Even in non-tech industries, however, privacy has become a major issue. 80% of UK consumers surveyed by FleishmanHillard Fishburn have stopped using the products and services of a company because the company’s response to an issue does not support their personal views.

The research report from FleishmanHillard Fishburn entitled ‘The Dying Days of Spin’ looked at the issues that were most important to consumers across all industries and sectors (not just tech). Many of the issues that it found to be of greatest concern, such as healthcare and education, were ones that consumers expected the government to act on. Interestingly, though, the main issues that consumers expected companies to act on are now security and privacy, surpassing things like diversity and sustainability that had previously topped this list.

In addition, a recent Harris Poll, conducted in partnership with Finn Partners, revealed that data privacy is now the number one issue that Americans (65%) believe companies should be addressing, followed by access to healthcare (61%), supporting veterans (59%), education (56%) and job creation (56%).

If their customers want brands to take a stand on data security and privacy – seeing it as more important than either the brands’ diversity or sustainability efforts, then brands need to take it seriously also. If brands want to be in tune with their customers, then they need to be taking action on digital ethics and to do so NOW.

To be on the right side of the debate here, brands need to be making cybersecurity part of their corporate culture. They also need to take a stand on privacy rather than waiting until after an incident, by which time it will be too late to salvage their brand.

One company that has definitely found itself on the wrong side of the argument here is Facebook. Not only was it fined by the UK’s Information Commissioners Office for the Cambridge Analytica scandal, but it suffered the largest single one day loss of share capital in history ($119 billion) when its shares dropped 20% after one recent disclosure.

On top of this, French NGO The Internet Society of France is pursuing a class action suit against Facebook, saying that the social network was violating users’ privacy despite the enactment of strict new EU rules under GDPR. It hopes to get 100 million of Facebook’s 278 million users in France and across the EU to back the lawsuit.

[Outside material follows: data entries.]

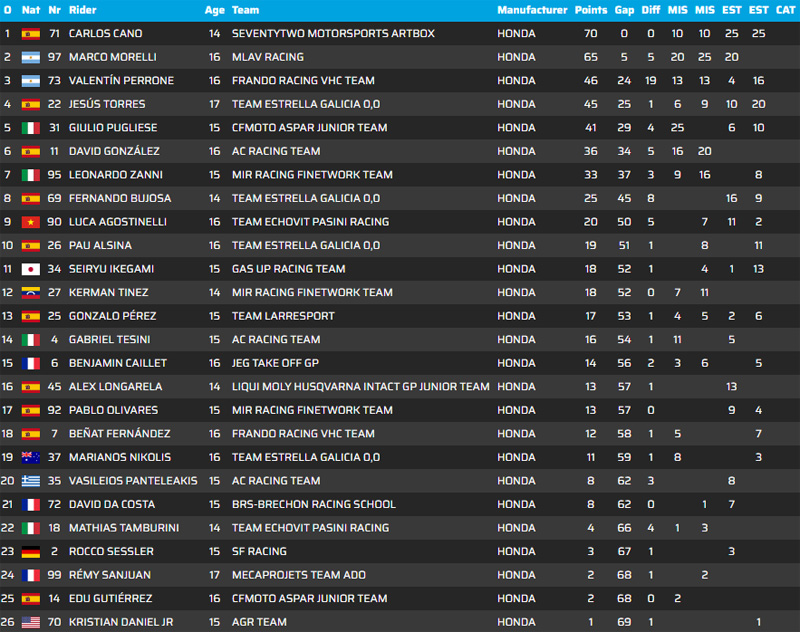Click the French flag next to Benjamin Caillet
Screen dimensions: 800x632
pyautogui.click(x=30, y=363)
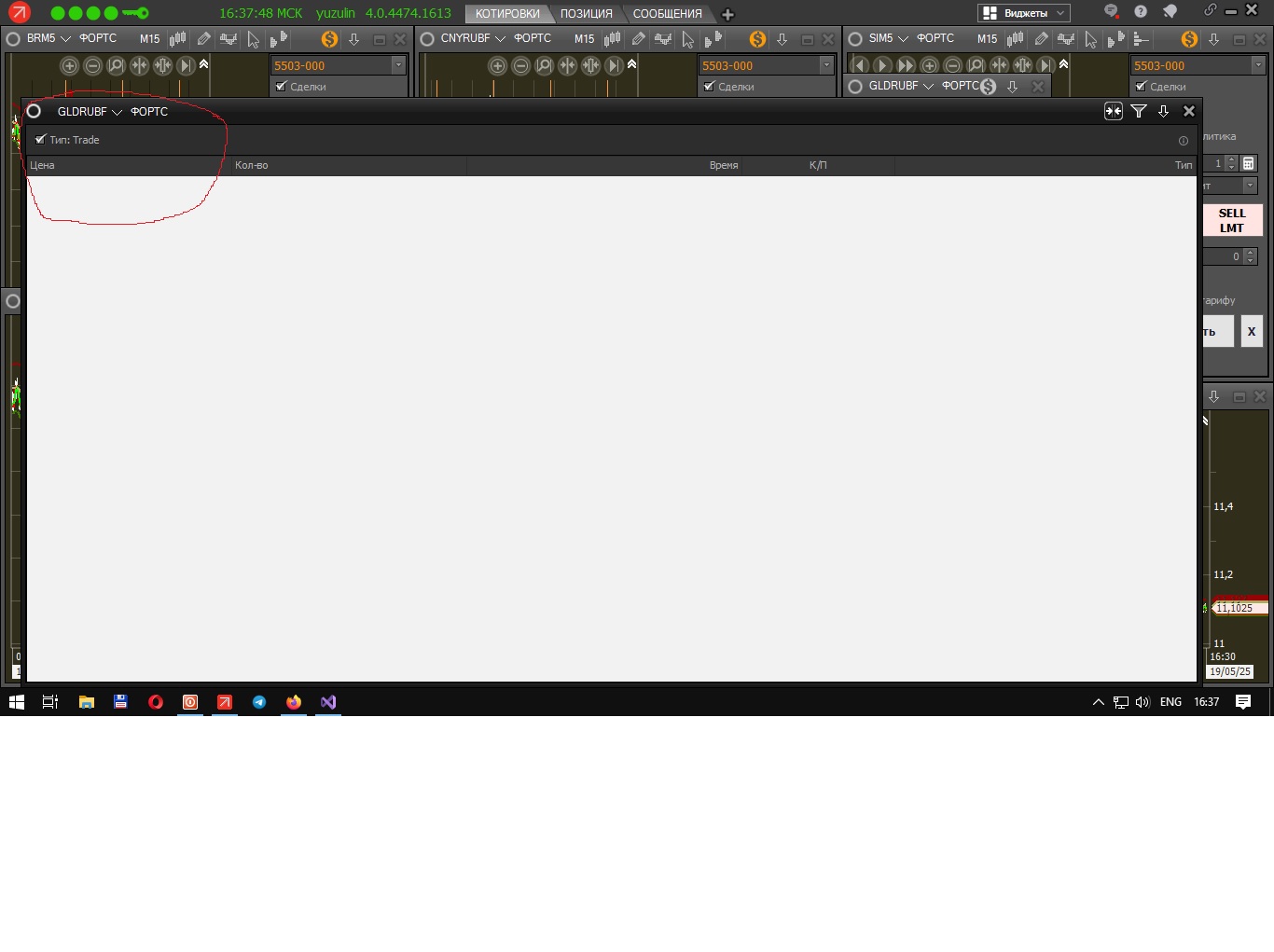The height and width of the screenshot is (952, 1274).
Task: Click the filter funnel icon in GLDRUBF panel
Action: 1139,111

And the recent launch if its new Portal device, Facebook’s equivalent to Amazon’s Echo Show, has received brutal reviews, being called the “Eye of Sauron” and “the worst tech device of the year.” Not only does the Portal device collect data about who you call and which apps you use used for targeted ads, but whatever you say in your home could be used against you subsequently if you ever fell under suspicion of a crime.

It is no wonder that there is growing pressure for federal privacy regulation, but we need to ensure that this also includes strict regulation of the devices that are listening to us in our own homes.

The thing is, if you ask Alexa what your ‘Miranda Rights’ are then she will be most helpful, but if you ask her how your right are impacted by having a listening device in your home, she’ll be unable to help. We urgently need some regulation here, to answer such important questions for us all.